Absorbing market volatility

Despite a 1,000+ point gain in the S&P 500® Index between March 2009 and August 2013,1 some investors seem hesitant to put money at market risk with nearly $8 trillion sitting in cash.2 As the 2013 Allianz Investor Market Perceptions Study shows, wealthy Americans are reluctant to risk their money in todayís volatile markets with approximately 80% of respondents saying they believe the market will continue to be volatile as they prepare for retirement, and nearly six in 10 (59%) noting market volatility as one of the top three economic concerns having an effect on their retirement outlook.

Part of this hesitation to invest also comes from a lack of available financial products that help meet their needs for asset accumulation and protection. Nearly a quarter (23%) of respondents said a lack of retirement products offering a balance of growth opportunity and loss protection was preventing them from investing idle cash today.

The insurance industry has been listening to these concerns and some insurers have responded with the index variable annuity (IVA) – a new breed of variable annuity that may be a fit for consumers who are willing to trade some potential gains from market growth in exchange for a level of protection from down markets.

IVAs offer a variety of investment and protection choices. Companies in the industry currently offer a level of protection from the first 10% to 30% of losses. Some IVAs also offer full principal protection, similar to fixed index annuities (FIAs). A popular investment choice in the IVA increases the amount of annual index return potential by declaring much higher limits (or caps) on the interest credit coming from the growth of an equity index allocation option, for partial protection against the first 10%-30% of losses. This is referred to as a buffer (described later in this article). While there is a level of protection from some downside risk, if the negative index return exceeds the buffer, there is risk of loss of principal. This is a fundamental shift for accumulation choices among variable annuities.

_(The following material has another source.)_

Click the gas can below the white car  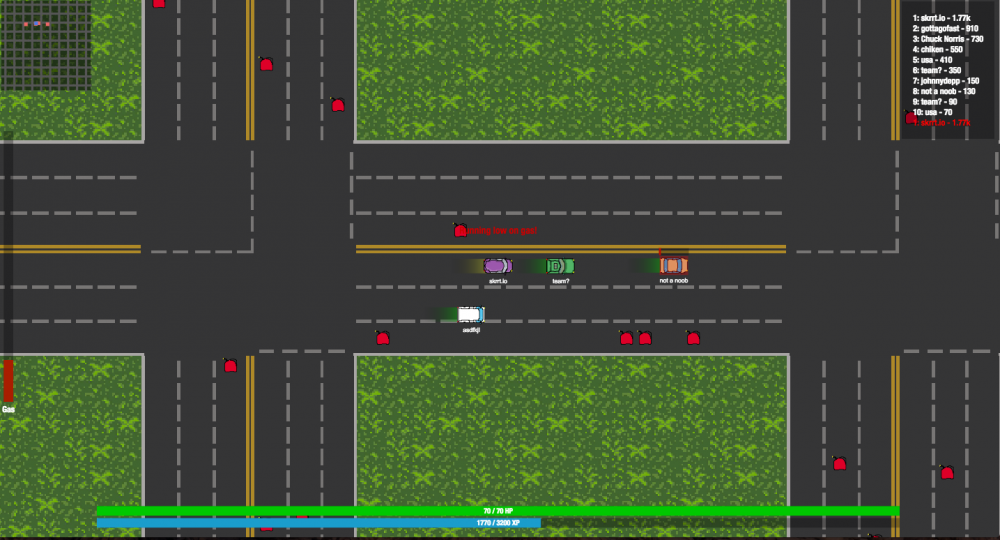382,338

The variety of investment choices available on IVAs in the industry includes index allocation options and traditional variable investment options. Keep in mind that any investment in variable investment options does not provide any protection against loss of principal, and money that is allocated to the variable investment option could be lost. The index allocations available in IVAs do not directly participate in any stock, bond, or other investments. Clients are not buying any bonds, or shares of a stock index. The cap offered for new contracts which determines the return potential can generally vary as frequently as monthly and can experience significant highs and lows. Industry cap rates of IVA products have ranged from 3.50% to 16.00% annually with contractual minimums as low as 1.50% annually. Some product designs offer additional full market protection for the death benefit in exchange for an additional fee or a lower return potential. In addition, contracts are available with a variety of fee structures. Some products have an explicit annual fee and others apply a withdrawal charge if surrendered within the first five or six years of investment.

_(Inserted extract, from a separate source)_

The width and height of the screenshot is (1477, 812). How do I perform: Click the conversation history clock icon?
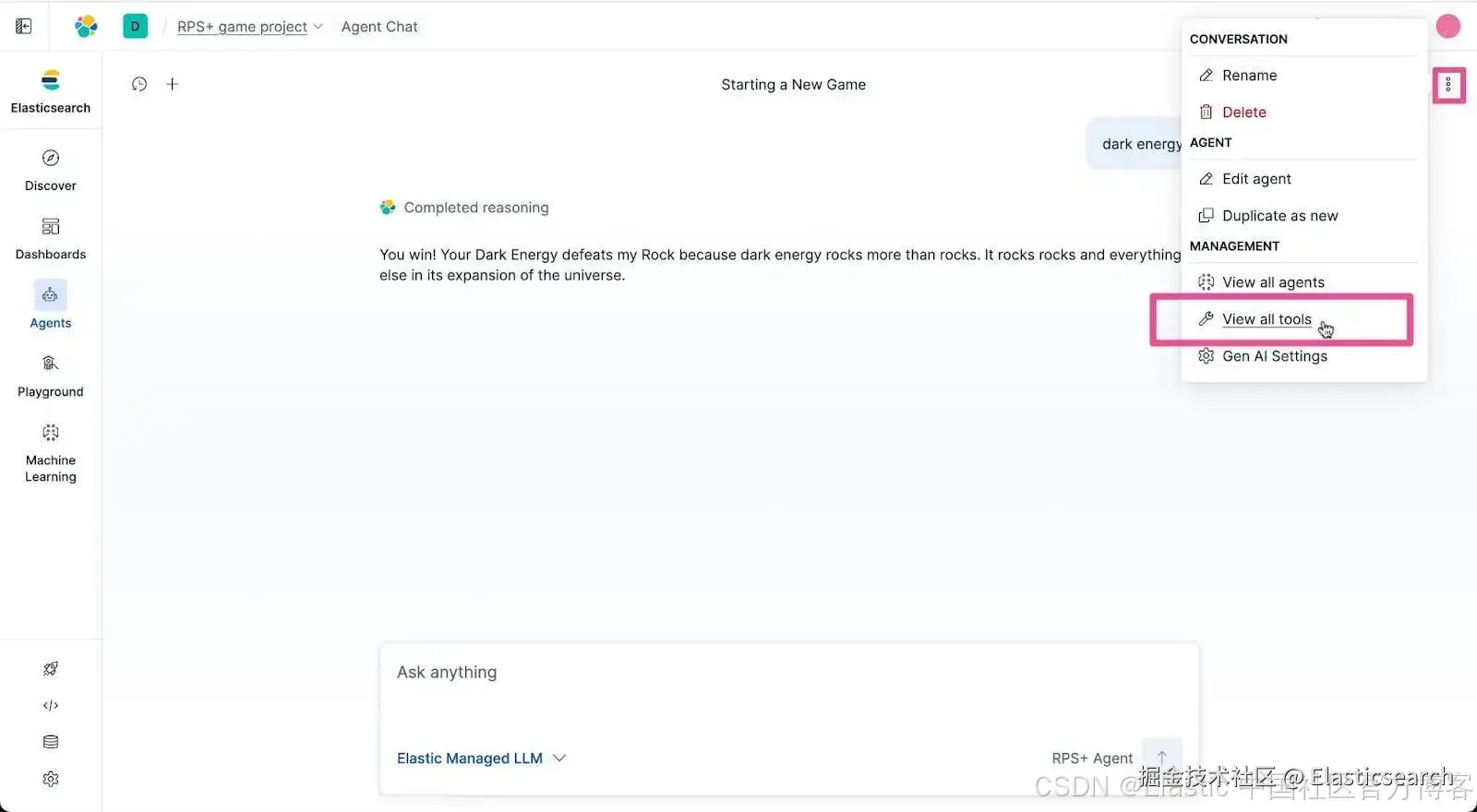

All of these options on IVAs allow clients to customize their contracts based on their individual accumulation objectives and risk tolerance, helping people to build a portion of their retirement income or savings. Because IVAs are meant to assist with asset accumulation and provide a level of protection, they also offer a possible solution for those seeking more return potential than they may get from bond funds.

1 S&P 500® Index, historical data.

2 JPMorgan, 2nd Quarter Market Insights, as of March 31, 2013.

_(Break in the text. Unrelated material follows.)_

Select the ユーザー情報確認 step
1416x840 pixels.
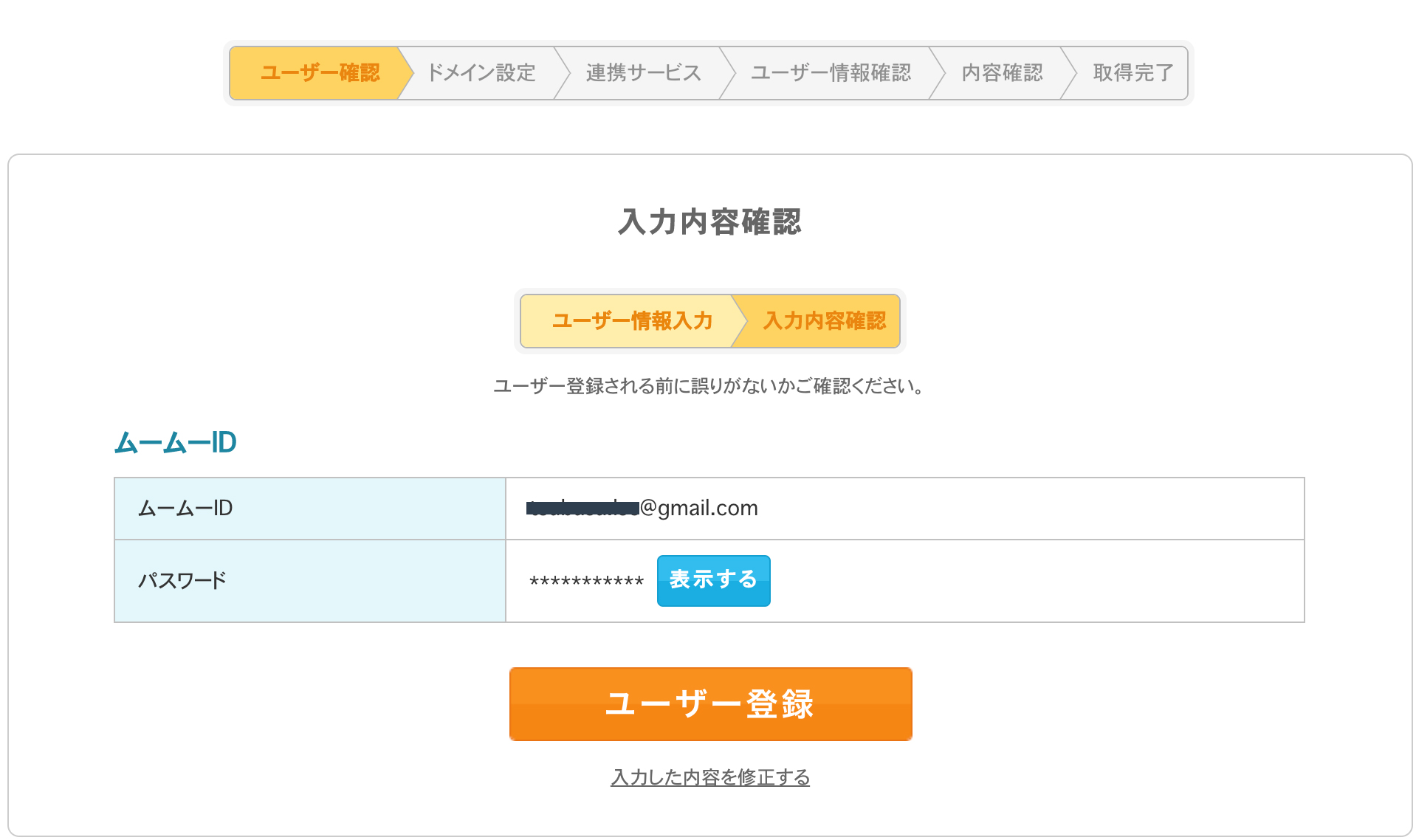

Assumptions: All hypothetical historical examples shown throughout this document do not represent any specific IVA investment. They illustrate one example utilizing one constant declared cap and buffer rate with one index allocation choice. There are other factors to consider with each of the index allocation choices. These hypothetical examples show conceptually how the cap and buffer might work in different market index environments and assume no change in the declared cap. They do not predict or project the actual performance of an IVA. Although an external market index or indexes may affect your values, the index allocation choices do not directly participate in any stock or equity investments. An allocation to the index allocation choices is not a purchase of shares of any stock or index fund. These examples also do not reflect annual product fees and charges or withdrawals, nor do they consider taxes. If they had been reflected, results would have been lower.